[What is asked]
Return, unchanged, the lines of the rows below from the one containing "421x430 pixels. At" through the last line of the rows, both ends included, and omit the pictures from your answer.

[Records shown]
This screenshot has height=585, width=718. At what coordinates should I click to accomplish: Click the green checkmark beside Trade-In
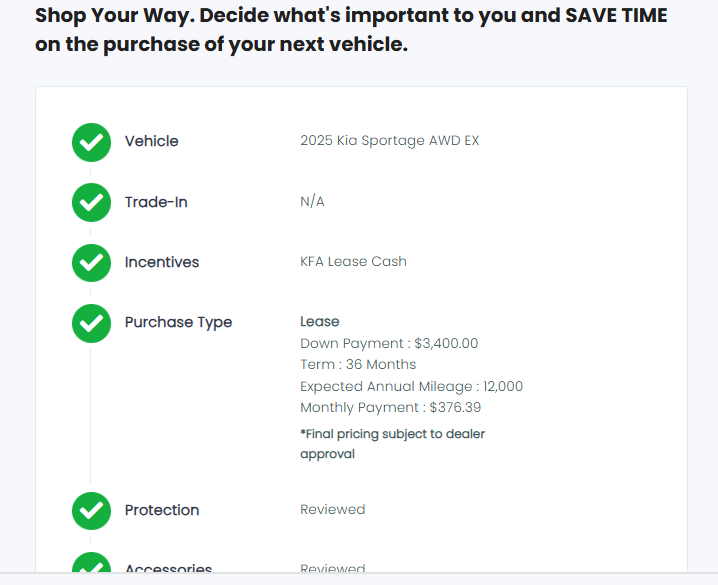(91, 203)

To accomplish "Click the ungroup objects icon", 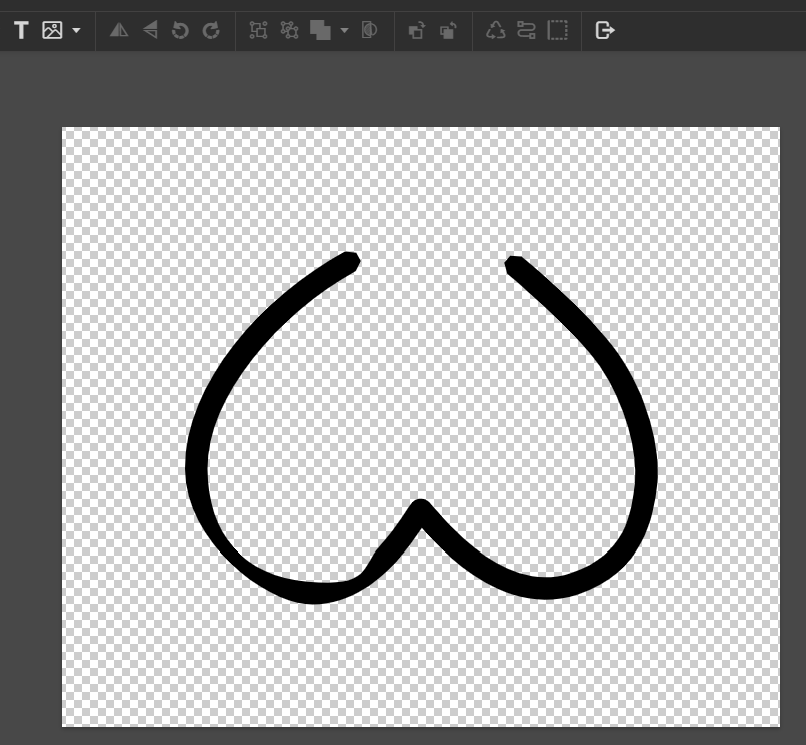I will coord(289,31).
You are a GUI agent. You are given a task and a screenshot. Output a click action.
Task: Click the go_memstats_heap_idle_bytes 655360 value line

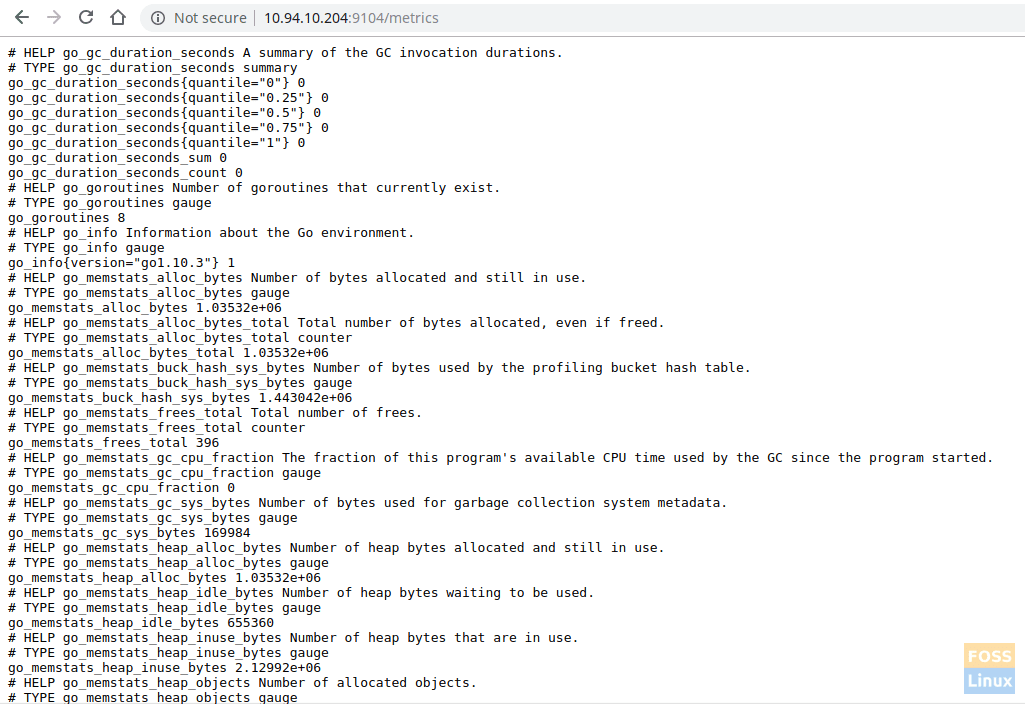coord(141,623)
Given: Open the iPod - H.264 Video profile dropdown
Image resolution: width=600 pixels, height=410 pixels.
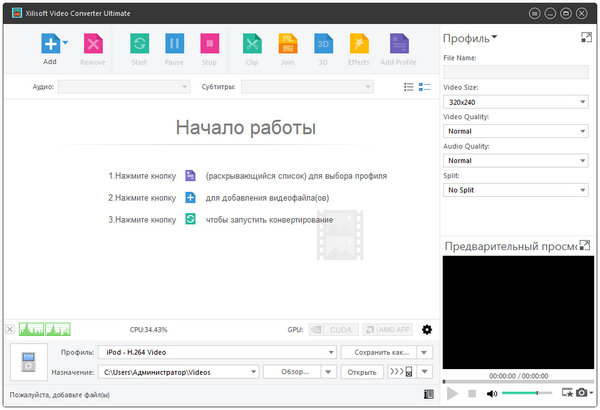Looking at the screenshot, I should (217, 352).
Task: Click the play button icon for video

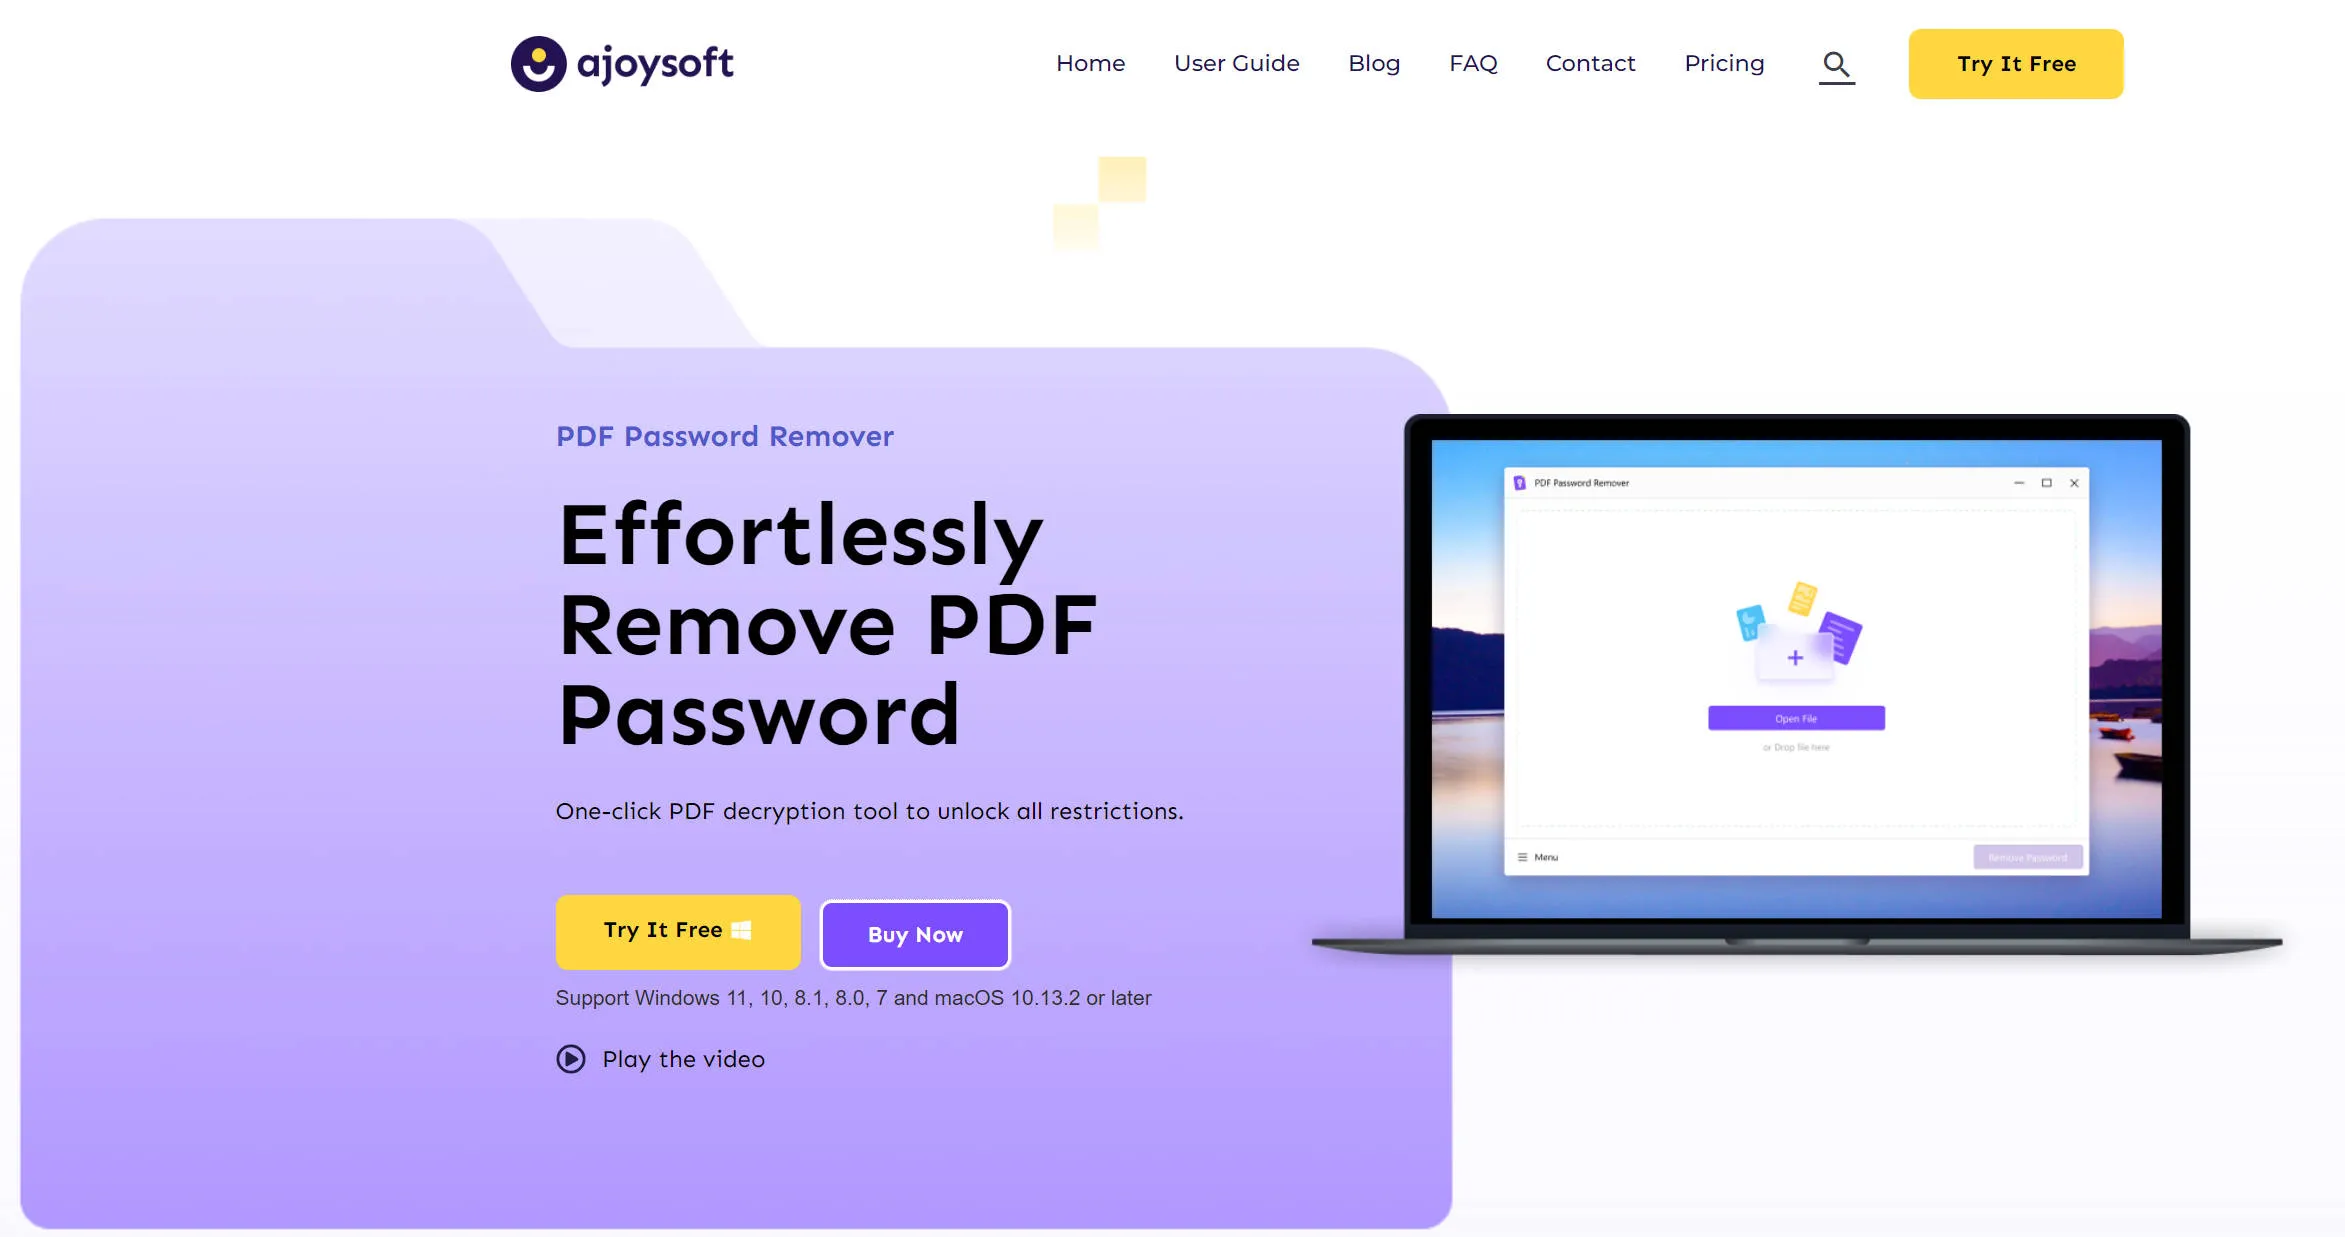Action: [571, 1059]
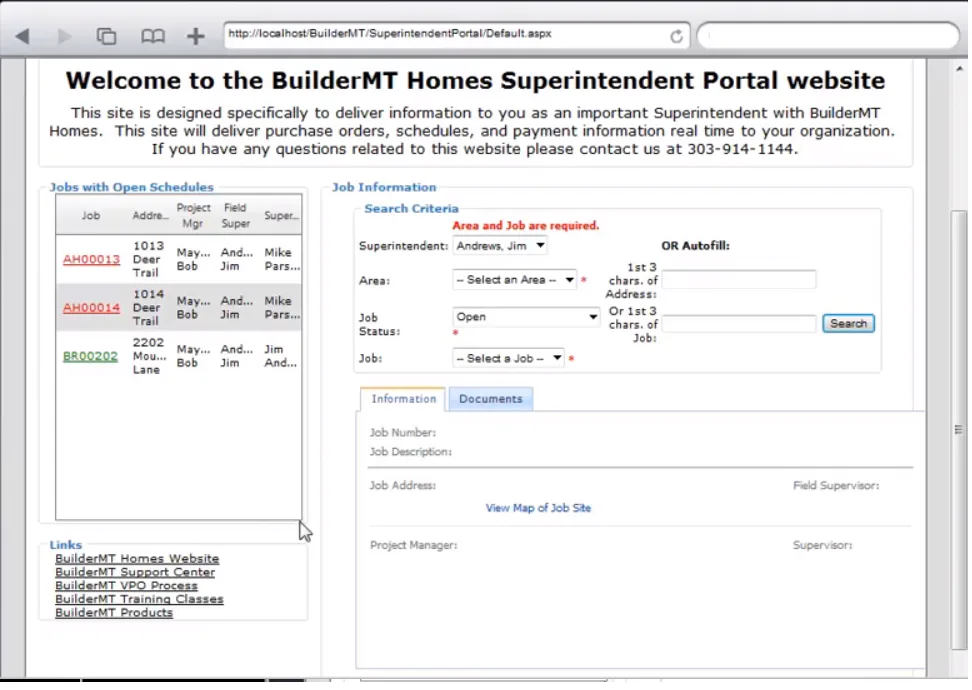The width and height of the screenshot is (972, 690).
Task: Open job link BR00202
Action: coord(91,356)
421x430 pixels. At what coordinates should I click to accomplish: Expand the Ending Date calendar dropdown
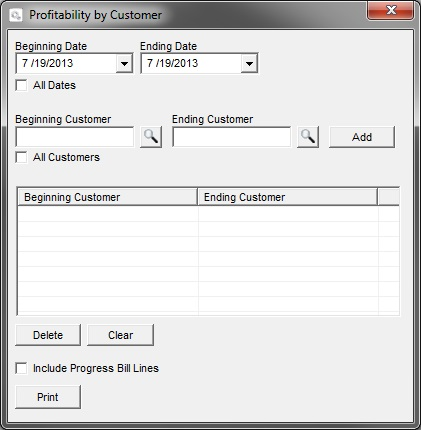249,63
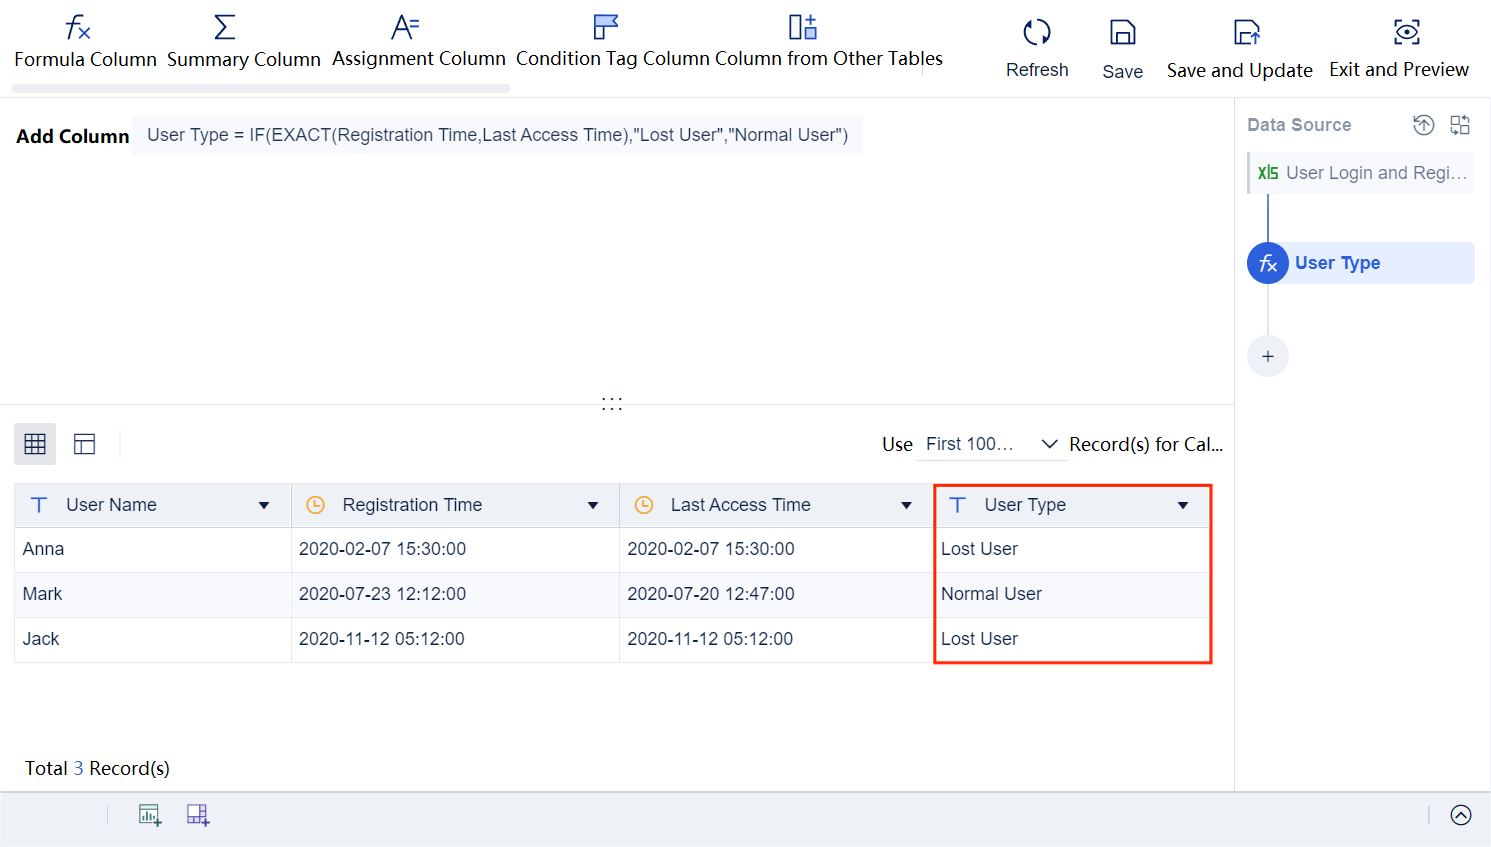Open the node layout icon beside Data Source
Image resolution: width=1491 pixels, height=847 pixels.
1459,124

[Solution]
421x430 pixels. At what coordinates should I click to accomplish: Expand the Ending Date calendar dropdown
249,63
Open the node layout icon beside Data Source
Image resolution: width=1491 pixels, height=847 pixels.
1459,124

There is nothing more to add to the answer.